*PROBLEM STATEMENT:*
Locate all lines in the data below that hold "Given" and show them.

*Extracted records:*
━━━━━━━━━━━━━━━━━━━━

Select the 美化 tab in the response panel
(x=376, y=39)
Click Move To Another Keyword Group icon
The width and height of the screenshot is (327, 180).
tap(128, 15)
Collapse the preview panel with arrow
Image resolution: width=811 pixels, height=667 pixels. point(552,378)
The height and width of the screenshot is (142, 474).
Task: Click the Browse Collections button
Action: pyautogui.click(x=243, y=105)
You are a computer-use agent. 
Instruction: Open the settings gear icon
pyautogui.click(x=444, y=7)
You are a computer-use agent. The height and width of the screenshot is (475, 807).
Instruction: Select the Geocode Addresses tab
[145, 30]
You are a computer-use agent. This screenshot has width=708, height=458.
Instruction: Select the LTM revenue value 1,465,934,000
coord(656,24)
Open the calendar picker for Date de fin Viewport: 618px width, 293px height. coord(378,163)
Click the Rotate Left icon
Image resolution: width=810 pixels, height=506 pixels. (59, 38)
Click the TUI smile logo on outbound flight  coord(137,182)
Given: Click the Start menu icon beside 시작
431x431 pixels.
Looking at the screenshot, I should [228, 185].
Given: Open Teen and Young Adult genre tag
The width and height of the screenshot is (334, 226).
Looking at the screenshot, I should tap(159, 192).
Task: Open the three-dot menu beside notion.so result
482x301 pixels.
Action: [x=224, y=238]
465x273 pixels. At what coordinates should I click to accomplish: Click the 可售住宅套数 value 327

━━━━━━━━━━━━━━━━━━━━

*PROBLEM SOLUTION:*
Given: Click the Start menu icon beside 시작
Given: Open Teen and Young Adult genre tag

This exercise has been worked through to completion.